Sincères salutations,
William Krief
St-Laurent
M.
Landry s’offusque de l’attitude de M. Harper, laquelle ne correspond pas au
prestige qu’il voudrait pour le Canada. L’attaque de M. Landry ne provient
apparemment pas de divergences sur le fond, mais de considérations de forme et
de bienséance. Ce qui compte pour M. Landry, c’est la belle apparence,
l’expression suave qui convient aux gens bien-comme-il-faut,
qui pensent qu’il n’y a ni bons ni méchants, mais tout simplement un manque de
« bonne volonté de part et d’autre », que ce manque nuit
lamentablement à « la paix », laquelle doit gagner sur « la
violence », comme s’il s’agissait là d’allégories ou de phénomènes
autonomes.
Ainsi,
il donne à M. Harper des leçons de maintien, et son discours ressemble
finalement à un « coup de gueule » gaulois immédiatement atténué par
des considérations modératrices −ayant pour but de ménager chèvre et choux−
mais n’arrivant au mieux qu’à créer la confusion.

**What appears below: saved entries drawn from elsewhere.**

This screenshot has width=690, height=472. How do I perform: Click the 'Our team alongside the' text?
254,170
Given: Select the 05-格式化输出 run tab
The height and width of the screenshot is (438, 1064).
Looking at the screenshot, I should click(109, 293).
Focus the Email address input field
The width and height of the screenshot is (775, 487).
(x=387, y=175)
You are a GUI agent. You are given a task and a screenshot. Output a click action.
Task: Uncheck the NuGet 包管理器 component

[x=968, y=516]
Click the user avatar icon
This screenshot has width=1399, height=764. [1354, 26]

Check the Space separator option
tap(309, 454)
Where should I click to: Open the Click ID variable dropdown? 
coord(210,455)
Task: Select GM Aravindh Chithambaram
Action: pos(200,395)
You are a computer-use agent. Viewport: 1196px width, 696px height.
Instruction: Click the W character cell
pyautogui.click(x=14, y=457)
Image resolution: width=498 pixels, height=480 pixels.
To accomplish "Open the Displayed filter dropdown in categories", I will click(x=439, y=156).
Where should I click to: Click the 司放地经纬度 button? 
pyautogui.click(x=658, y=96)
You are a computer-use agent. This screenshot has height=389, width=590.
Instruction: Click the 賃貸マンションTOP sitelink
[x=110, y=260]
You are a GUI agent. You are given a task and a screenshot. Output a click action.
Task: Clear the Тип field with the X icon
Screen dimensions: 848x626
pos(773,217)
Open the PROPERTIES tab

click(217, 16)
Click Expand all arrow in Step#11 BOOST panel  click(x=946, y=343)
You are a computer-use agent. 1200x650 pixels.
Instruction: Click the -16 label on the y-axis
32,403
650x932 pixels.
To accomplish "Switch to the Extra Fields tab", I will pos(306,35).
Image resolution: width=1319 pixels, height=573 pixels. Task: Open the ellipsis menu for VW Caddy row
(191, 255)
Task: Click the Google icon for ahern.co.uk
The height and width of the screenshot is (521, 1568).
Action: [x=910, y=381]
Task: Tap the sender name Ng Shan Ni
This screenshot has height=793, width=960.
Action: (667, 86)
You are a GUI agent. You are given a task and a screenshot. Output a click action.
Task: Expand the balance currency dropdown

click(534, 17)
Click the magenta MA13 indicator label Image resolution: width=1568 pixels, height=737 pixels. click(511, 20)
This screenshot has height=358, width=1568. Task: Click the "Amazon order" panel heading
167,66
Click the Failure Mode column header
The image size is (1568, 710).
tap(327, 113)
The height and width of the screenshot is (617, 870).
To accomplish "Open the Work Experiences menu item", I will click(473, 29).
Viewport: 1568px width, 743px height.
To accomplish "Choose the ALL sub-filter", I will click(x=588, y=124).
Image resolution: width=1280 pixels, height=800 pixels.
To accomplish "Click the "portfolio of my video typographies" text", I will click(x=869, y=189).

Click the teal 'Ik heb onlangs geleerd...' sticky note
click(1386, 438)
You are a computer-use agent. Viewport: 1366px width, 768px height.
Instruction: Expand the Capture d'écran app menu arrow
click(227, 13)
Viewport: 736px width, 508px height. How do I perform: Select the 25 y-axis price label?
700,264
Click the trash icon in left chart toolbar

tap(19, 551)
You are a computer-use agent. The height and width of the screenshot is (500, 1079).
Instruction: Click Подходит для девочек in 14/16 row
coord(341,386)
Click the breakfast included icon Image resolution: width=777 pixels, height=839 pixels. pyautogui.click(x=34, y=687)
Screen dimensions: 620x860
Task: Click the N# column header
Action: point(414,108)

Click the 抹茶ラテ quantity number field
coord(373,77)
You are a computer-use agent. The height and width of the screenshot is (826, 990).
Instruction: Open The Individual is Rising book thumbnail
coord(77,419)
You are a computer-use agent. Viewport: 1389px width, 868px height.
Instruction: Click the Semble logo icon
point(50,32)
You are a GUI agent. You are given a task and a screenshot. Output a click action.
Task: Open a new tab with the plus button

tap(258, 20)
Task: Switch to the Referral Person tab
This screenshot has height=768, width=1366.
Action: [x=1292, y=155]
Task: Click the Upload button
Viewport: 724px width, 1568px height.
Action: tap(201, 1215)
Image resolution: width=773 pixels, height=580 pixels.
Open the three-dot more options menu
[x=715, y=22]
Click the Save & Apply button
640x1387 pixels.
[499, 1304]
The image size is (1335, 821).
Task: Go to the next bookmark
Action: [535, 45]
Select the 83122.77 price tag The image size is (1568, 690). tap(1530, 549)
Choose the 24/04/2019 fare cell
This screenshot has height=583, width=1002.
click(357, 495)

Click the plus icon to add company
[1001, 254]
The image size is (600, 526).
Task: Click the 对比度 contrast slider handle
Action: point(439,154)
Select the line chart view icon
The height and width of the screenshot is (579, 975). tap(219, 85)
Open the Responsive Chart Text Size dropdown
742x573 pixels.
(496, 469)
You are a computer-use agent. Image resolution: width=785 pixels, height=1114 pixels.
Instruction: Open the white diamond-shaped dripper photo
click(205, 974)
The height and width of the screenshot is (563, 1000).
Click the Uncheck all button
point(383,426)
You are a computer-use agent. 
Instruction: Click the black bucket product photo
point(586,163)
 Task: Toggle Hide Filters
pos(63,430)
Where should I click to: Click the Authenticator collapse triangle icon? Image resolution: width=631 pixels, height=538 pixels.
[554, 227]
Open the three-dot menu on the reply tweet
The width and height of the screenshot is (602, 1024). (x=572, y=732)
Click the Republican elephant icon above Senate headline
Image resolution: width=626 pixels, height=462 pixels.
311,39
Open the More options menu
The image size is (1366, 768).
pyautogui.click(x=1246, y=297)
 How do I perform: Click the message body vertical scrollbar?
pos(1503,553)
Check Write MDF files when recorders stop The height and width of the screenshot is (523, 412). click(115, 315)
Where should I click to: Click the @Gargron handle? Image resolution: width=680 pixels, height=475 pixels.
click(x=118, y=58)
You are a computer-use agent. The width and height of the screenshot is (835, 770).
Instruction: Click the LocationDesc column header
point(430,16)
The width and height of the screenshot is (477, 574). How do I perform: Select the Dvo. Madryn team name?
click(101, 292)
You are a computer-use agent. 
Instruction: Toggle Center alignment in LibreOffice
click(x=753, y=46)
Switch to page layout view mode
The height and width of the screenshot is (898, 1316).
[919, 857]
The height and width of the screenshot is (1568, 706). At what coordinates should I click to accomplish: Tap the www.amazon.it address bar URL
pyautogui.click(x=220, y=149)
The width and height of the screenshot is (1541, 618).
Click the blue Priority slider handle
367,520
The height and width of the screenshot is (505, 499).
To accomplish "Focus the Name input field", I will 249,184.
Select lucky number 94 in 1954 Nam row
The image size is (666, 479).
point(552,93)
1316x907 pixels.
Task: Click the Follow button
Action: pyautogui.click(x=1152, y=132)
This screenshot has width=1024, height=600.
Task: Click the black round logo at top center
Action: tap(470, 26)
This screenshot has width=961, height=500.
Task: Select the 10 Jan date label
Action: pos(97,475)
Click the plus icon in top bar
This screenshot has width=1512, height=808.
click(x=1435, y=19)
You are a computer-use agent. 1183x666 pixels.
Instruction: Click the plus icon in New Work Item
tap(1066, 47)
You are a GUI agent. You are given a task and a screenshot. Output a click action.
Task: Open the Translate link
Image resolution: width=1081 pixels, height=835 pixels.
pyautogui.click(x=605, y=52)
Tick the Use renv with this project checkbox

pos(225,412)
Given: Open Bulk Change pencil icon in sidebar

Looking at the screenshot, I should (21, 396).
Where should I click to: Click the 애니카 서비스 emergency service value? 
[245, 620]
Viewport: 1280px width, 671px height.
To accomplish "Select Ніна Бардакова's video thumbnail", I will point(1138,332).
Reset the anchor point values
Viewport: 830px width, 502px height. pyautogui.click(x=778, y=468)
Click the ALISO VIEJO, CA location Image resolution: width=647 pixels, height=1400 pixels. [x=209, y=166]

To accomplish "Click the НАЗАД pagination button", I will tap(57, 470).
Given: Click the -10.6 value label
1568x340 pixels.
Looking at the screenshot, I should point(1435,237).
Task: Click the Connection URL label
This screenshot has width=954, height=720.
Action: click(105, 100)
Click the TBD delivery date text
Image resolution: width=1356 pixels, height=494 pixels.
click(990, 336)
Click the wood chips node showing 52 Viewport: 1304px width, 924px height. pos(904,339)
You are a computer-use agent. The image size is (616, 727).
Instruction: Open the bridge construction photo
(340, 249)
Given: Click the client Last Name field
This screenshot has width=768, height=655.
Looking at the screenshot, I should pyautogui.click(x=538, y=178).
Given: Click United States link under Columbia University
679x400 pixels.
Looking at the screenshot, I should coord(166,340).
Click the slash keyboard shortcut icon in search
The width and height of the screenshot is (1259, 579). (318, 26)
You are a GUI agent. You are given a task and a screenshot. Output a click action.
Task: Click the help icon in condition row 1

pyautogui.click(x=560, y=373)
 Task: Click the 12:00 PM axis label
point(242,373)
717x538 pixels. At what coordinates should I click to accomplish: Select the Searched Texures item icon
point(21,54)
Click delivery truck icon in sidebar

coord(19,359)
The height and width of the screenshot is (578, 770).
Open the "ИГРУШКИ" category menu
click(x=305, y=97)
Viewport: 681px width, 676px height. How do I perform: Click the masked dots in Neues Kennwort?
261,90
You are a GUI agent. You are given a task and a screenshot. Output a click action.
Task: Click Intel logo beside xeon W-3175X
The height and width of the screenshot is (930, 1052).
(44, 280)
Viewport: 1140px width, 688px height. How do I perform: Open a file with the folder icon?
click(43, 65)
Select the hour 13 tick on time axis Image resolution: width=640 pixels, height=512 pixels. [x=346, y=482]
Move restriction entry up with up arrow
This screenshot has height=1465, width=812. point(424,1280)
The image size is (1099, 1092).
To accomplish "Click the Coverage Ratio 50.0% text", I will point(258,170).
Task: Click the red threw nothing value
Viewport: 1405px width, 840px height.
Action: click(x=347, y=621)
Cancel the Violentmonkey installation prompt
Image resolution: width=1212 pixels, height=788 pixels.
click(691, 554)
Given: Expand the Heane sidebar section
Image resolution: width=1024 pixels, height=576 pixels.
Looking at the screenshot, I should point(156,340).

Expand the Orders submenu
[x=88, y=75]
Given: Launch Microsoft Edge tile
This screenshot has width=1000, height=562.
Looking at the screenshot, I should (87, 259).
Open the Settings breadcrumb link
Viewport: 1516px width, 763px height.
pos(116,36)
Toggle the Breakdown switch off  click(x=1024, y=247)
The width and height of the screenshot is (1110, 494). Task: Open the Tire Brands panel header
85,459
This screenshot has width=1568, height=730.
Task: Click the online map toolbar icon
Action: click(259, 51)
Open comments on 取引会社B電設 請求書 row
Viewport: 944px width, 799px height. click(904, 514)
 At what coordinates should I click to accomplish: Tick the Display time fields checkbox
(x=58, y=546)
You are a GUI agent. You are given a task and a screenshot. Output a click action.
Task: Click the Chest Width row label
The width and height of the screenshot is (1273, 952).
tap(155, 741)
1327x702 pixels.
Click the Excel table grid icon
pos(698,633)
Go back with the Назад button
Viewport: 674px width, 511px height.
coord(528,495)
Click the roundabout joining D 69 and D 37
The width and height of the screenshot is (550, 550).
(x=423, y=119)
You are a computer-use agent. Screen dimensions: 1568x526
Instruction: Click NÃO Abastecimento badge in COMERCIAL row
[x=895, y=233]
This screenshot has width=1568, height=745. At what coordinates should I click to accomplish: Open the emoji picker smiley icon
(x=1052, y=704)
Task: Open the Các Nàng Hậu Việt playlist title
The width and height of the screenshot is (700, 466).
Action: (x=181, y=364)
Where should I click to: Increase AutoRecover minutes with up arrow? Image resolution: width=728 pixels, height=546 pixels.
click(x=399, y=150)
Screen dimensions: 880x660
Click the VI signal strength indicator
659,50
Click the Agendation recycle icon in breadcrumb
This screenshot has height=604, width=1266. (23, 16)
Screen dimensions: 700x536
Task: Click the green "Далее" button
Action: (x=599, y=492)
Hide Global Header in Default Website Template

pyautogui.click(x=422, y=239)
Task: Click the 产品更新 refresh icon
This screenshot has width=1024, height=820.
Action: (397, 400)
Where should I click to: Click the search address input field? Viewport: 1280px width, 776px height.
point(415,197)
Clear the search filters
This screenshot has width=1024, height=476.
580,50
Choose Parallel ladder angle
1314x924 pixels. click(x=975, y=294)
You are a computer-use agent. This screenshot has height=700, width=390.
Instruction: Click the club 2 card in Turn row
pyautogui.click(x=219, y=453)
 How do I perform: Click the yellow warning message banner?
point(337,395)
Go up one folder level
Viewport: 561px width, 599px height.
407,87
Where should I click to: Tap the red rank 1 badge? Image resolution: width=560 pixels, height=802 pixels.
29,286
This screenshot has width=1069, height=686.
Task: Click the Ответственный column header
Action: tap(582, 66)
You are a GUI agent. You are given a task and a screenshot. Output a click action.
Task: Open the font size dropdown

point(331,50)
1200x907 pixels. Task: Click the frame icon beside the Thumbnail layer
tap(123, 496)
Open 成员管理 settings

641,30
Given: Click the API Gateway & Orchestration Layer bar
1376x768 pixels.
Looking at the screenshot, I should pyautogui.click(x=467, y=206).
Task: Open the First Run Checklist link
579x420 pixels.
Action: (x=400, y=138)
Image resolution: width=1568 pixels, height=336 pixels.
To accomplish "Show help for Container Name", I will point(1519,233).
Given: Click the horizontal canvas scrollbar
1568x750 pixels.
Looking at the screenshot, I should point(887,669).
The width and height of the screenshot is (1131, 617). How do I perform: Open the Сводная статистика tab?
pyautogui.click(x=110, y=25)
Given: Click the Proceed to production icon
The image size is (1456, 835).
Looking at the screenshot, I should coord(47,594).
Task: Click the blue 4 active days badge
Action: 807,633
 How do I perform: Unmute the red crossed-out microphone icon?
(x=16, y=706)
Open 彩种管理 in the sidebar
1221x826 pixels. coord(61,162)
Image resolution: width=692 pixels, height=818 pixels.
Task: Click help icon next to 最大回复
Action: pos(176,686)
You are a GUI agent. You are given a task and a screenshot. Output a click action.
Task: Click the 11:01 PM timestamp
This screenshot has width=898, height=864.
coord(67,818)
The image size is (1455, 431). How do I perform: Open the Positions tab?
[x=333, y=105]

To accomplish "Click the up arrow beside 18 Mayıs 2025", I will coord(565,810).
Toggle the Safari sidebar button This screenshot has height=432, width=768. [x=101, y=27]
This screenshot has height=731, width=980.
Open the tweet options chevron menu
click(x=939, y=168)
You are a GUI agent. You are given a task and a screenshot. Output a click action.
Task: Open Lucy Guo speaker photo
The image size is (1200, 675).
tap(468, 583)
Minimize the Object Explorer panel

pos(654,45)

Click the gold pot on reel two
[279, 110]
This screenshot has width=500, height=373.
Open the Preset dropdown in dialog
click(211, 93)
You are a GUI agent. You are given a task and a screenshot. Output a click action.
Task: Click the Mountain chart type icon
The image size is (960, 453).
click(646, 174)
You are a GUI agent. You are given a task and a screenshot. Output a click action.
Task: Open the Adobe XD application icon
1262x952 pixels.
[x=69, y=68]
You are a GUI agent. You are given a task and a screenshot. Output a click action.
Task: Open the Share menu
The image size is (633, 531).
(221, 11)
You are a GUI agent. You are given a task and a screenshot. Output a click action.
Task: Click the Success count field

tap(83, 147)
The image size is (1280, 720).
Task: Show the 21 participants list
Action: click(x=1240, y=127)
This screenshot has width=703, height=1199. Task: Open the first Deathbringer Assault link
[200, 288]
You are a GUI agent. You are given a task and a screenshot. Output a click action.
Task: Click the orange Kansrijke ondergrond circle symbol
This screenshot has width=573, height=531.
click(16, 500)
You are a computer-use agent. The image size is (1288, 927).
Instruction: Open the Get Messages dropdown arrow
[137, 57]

M. Landry aurait la même
position que M. Harper sur le fond, tant en ce qui concerne le Hamas que le
droit d’Israël, mais ne reconnaîtrait pas au Premier ministre le droit de le
dire simplement. Il préfèrerait sans doute les acrobaties diplomatiques des
Chirac et Villepin, lesquels sont devenus en France
des experts en confusion, disant sans dire tout en disant, partageant à la fois
les vues des Américains, des Israéliens, des Libanais et même… du Hezbollah.
Pour
Monsieur Landry, ce qui compte avant tout, ce n’est pas la recherche de la
vérité, c’est la posture d’homme sage épris de paix. De paix, nous sommes tous
épris, Israël en premier, et je ne crois pas que M. Harper ait dit autre chose
en déclarant qu’ « Israël à le droit de se
défendre ». Il faut donner acte à M. Harper de privilégier la clarté
−tout comme d’ailleurs M. Sarkozy en France, pour continuer le parallèle
avec d’autres hommes d’état francophones.
M.
Landry reproche donc à M. Harper sa trop grande clarté; il voudrait enseigner à
M. Harper l’art du flou artistique, lequel semble si essentiel à ce qu’il
appelle la recherche de la paix, c’est-à-dire le ménagement des parties.
La
différence entre les deux hommes d’état est pourtant beaucoup plus profonde
qu’elle n’est formelle. Chez M. Landry tout semble être dicté par la logique
mécanique du gros bon sens populaire capable de lever un vent d’opinion
menaçant. À questions simples, réponses logiques : « Quel
intérêt peut avoir le Canada à être présent en Afghanistan? Ne risquons-nous
pas de prendre parti et d’attirer sur nous les foudres des terroristes? Si tel
est le cas, ne l’aurons-nous pas cherché?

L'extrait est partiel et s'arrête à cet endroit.